» Przytoczony fragment
┄┄┄┄┄┄
Tak naprawdę był już wtedy marionetką w rękach młodszej o 40 lat żony Grace, której zamarzyło się, by po mężu stanąć na czele państwa. Nie chcieli do tego dopuścić starzy towarzysze Mugabego, na czele z wiceprezydentem Emmersonem Mnangagwą. Ten 80-latek był kiedyś prawą ręką Mugabego i jego człowiekiem od „brudnej roboty” (ministrem bezpieczeństwa, sprawiedliwości, finansów i obrony); znał wszystkie sekrety i słabości starego prezydenta.

W wojnie o zimbabweński tron najpierw górę wzięła Grace i jej koteria, a Mnangagwa, obawiając się o życie (twierdził, że Grace próbowała go otruć), uciekł do RPA. I skończyłby pewnie życie na wygnaniu, gdyby nie generałowie: to oni postanowili przerwać bratobójczą wojnę, zagrażającą tak korzystnym dla nich porządkom. Dokonali puczu (zjawisko równie rzadkie na południu Afryki, co powszechne na jej zachodzie i w Sahelu), ale przejętą władzę postanowili oddać Mnangagwie. Znali go i mu ufali, dzięki niemu doszli do majątków.

Ten wrócił więc z wygnania, a rok później wygrał wybory, w których pokonał (stosunkiem 51,5 proc. do 45 proc.) kandydata opozycji, młodego i wygadanego pastora Nelsona Chamisę. Choć Mnangagwa wygrał jako przywódca wciąż tej samej co za Mugabego partii rządzącej, ludzie czekali na jego rządy z nadzieją. Wierzyli, że może być tylko lepiej, bo gorzej niż za Mugabego być nie mogło.
┄┄┄┄┄┄
» Treść polecenia
Proszę ocenić, czy stwierdzenia (a) Mnangagwa uciekł do RPA, obawiając się o życie, (b) generałowie po puczu zatrzymali władzę dla siebie oraz (c) Mnangagwa zdobył w wyborach 45 proc. głosów są zgodne z przytoczonym fragmentem. Przy każdym należy odpowiedzieć „tak” lub „nie” i dosłownie zacytować rozstrzygające słowa fragmentu. Należy opierać się wyłącznie na przytoczonym fragmencie.

» Wykaz wierszy
┄┄┄┄┄┄
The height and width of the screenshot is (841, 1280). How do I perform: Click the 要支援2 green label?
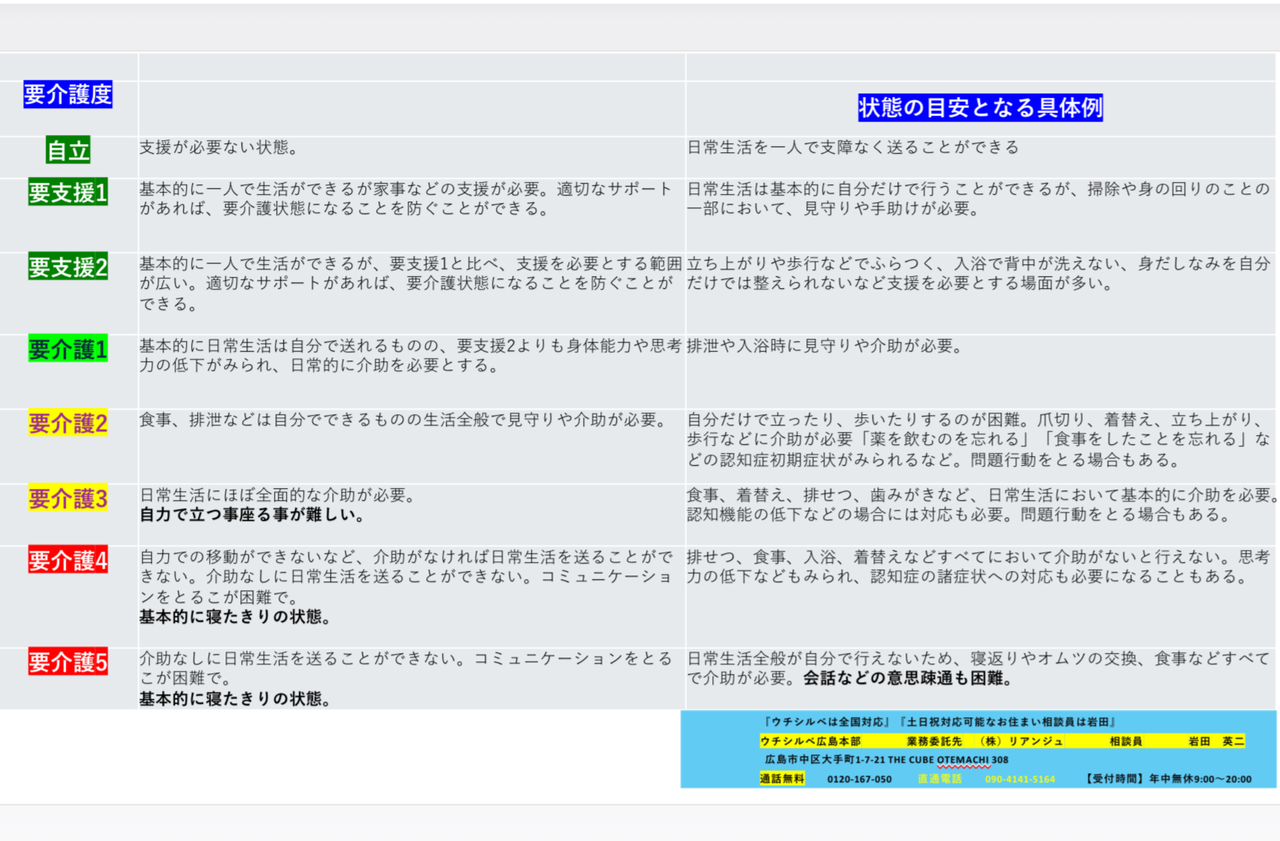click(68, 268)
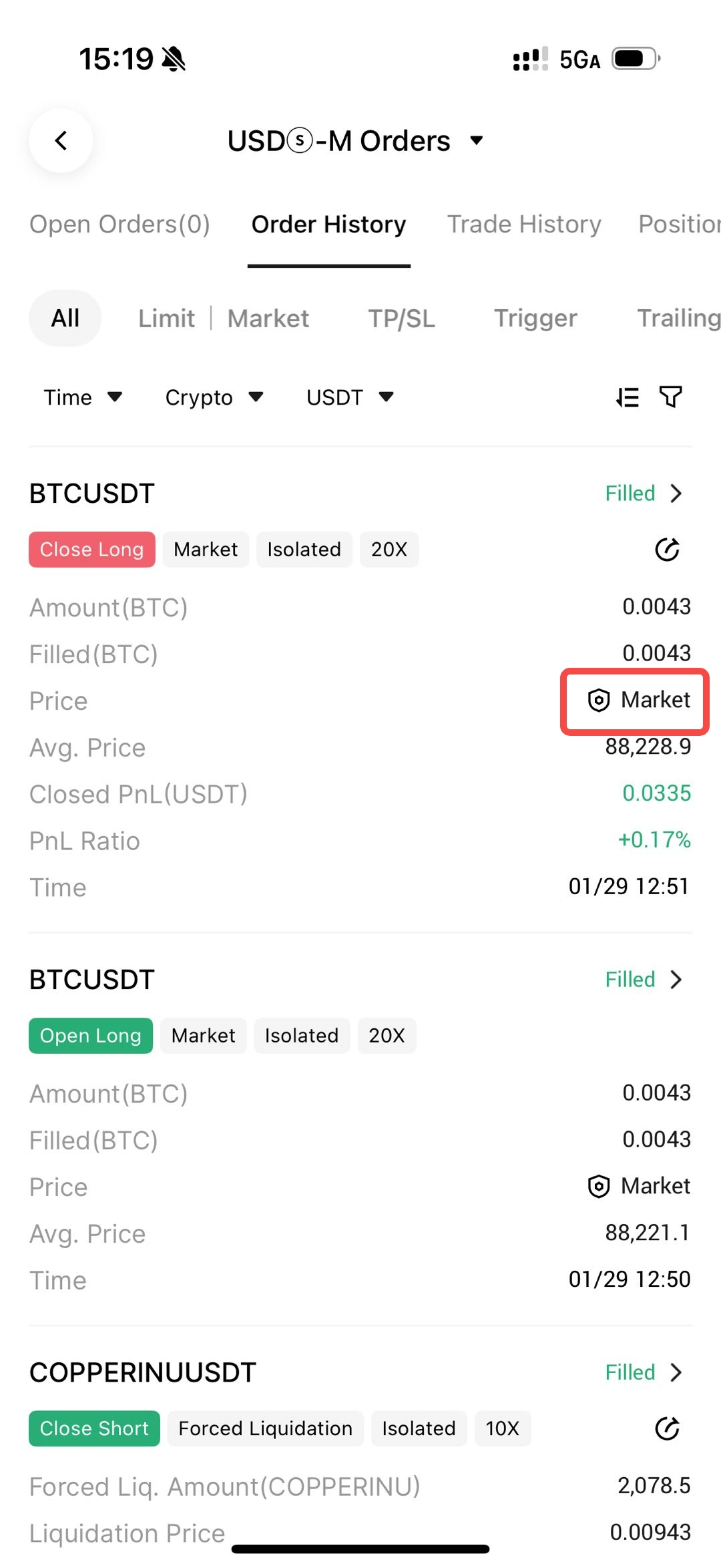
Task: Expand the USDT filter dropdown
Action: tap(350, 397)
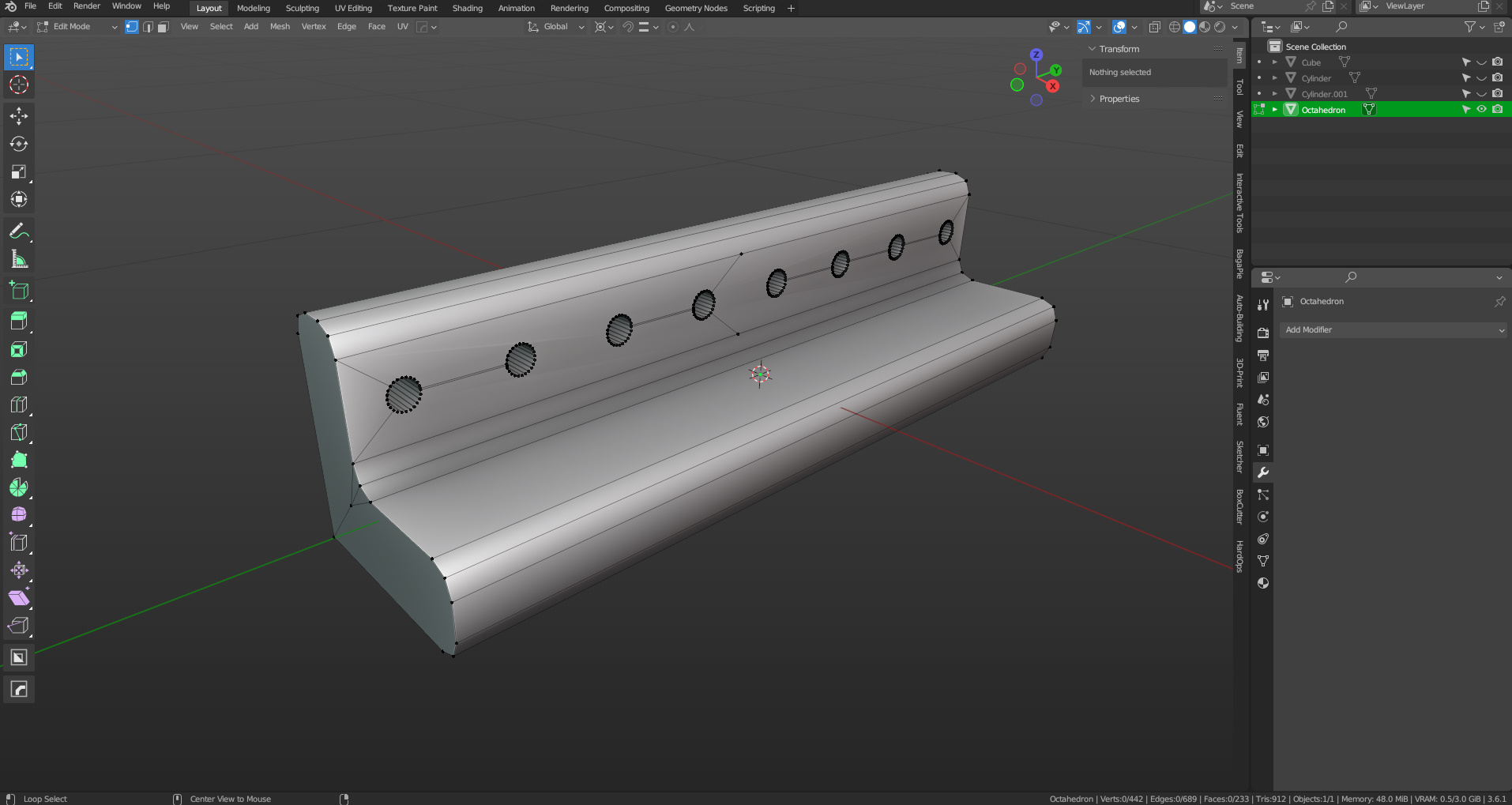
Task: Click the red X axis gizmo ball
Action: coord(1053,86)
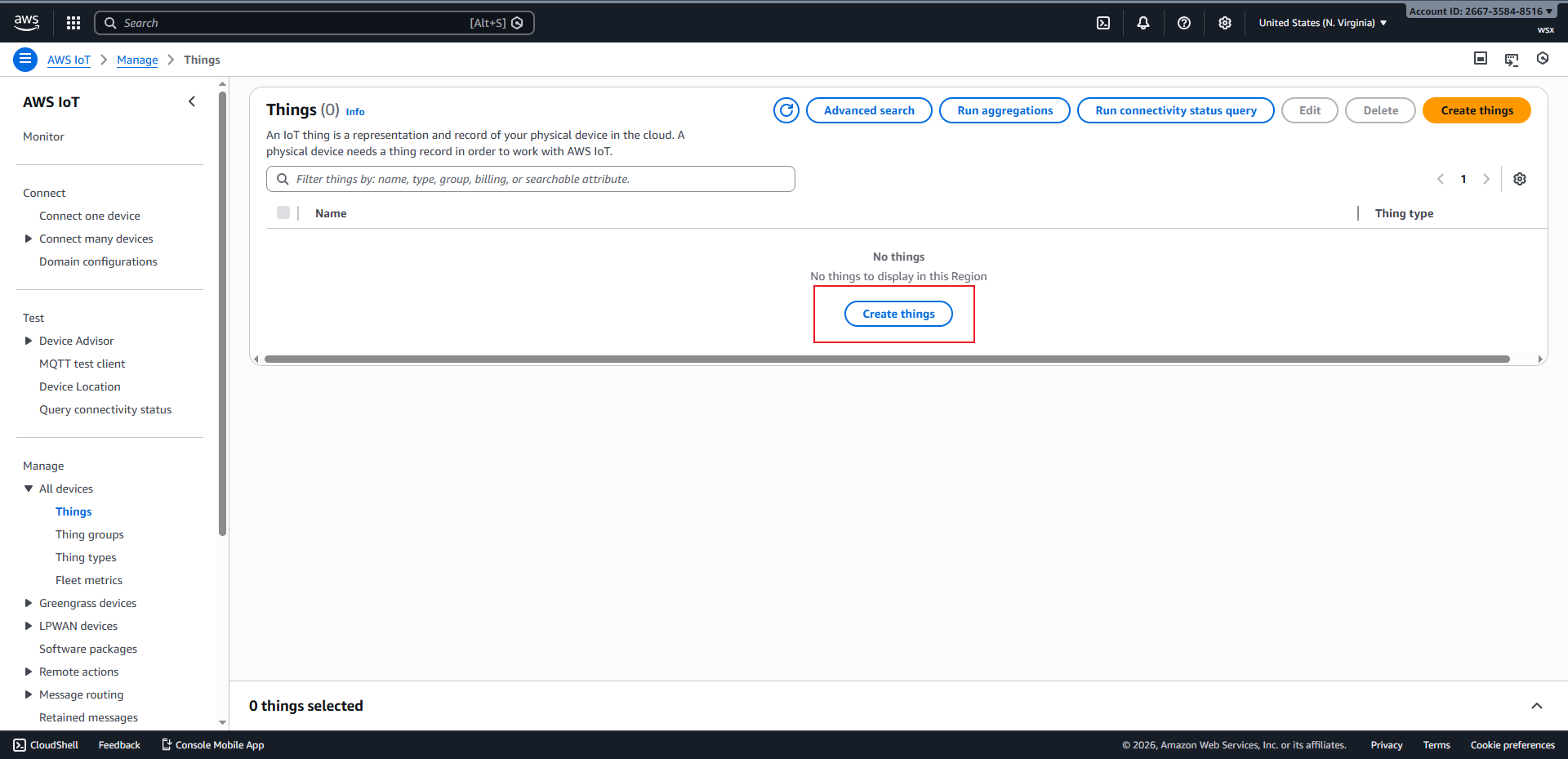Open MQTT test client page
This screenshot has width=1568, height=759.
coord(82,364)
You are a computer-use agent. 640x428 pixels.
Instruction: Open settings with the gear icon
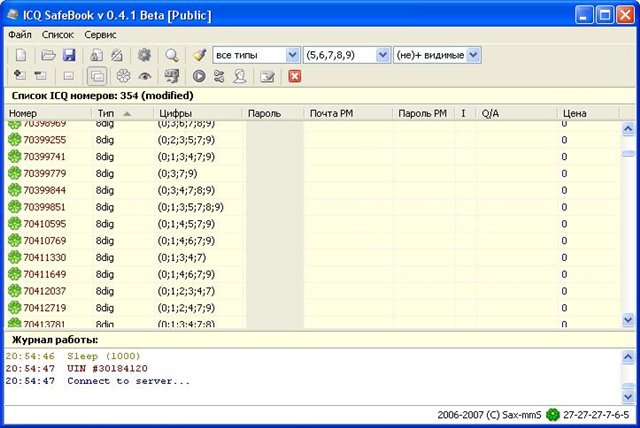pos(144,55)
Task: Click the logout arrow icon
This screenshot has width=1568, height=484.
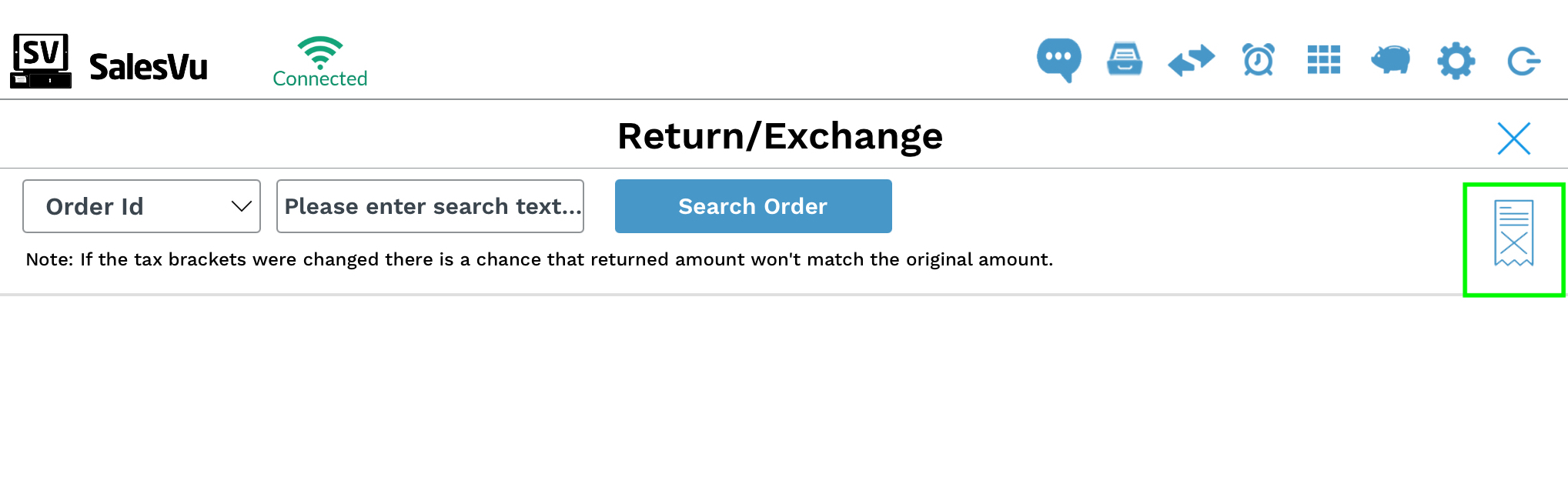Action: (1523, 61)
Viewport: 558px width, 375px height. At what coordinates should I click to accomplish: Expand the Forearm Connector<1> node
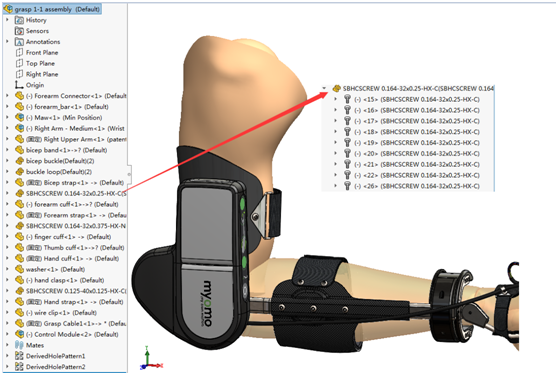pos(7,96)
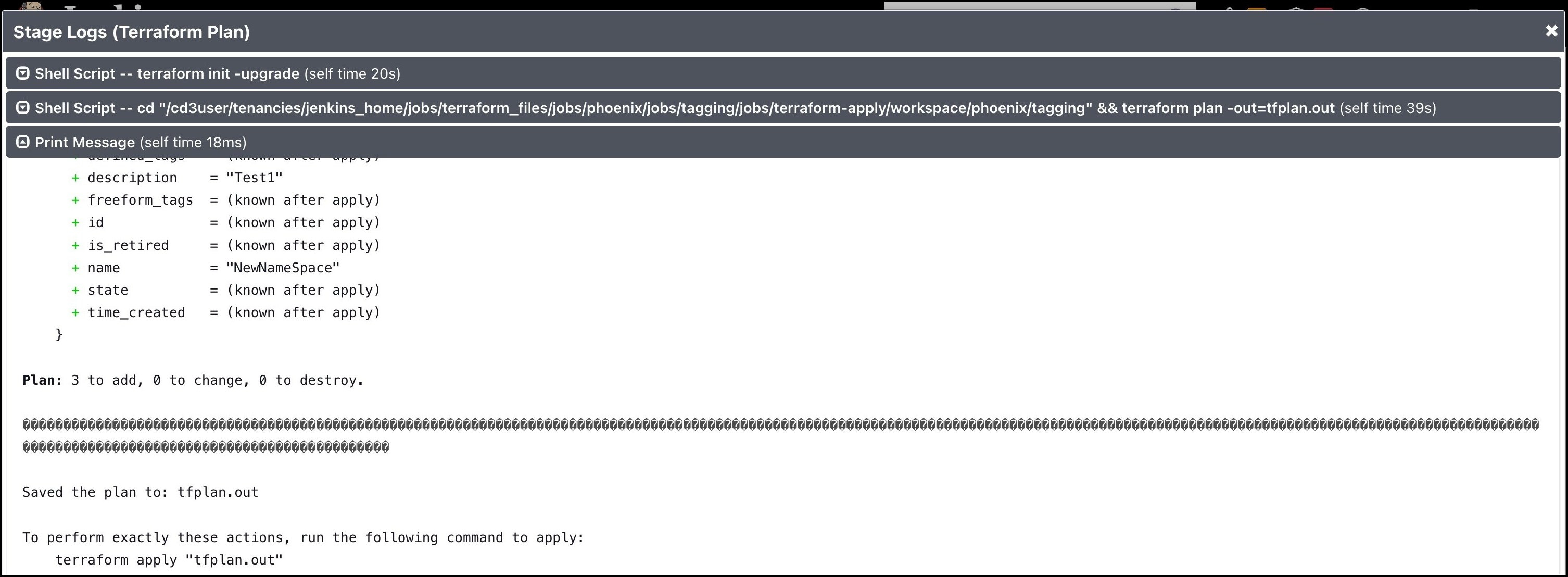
┄┄┄┄┄┄
» Rozwiązanie wzorcowe
(a) Tak: „a Mnangagwa, obawiając się o życie (twierdził, że Grace próbowała go otruć), uciekł do RPA”.
(b) Nie: „ale przejętą władzę postanowili oddać Mnangagwie”.
(c) Nie: „wygrał wybory, w których pokonał (stosunkiem 51,5 proc. do 45 proc.) kandydata opozycji”.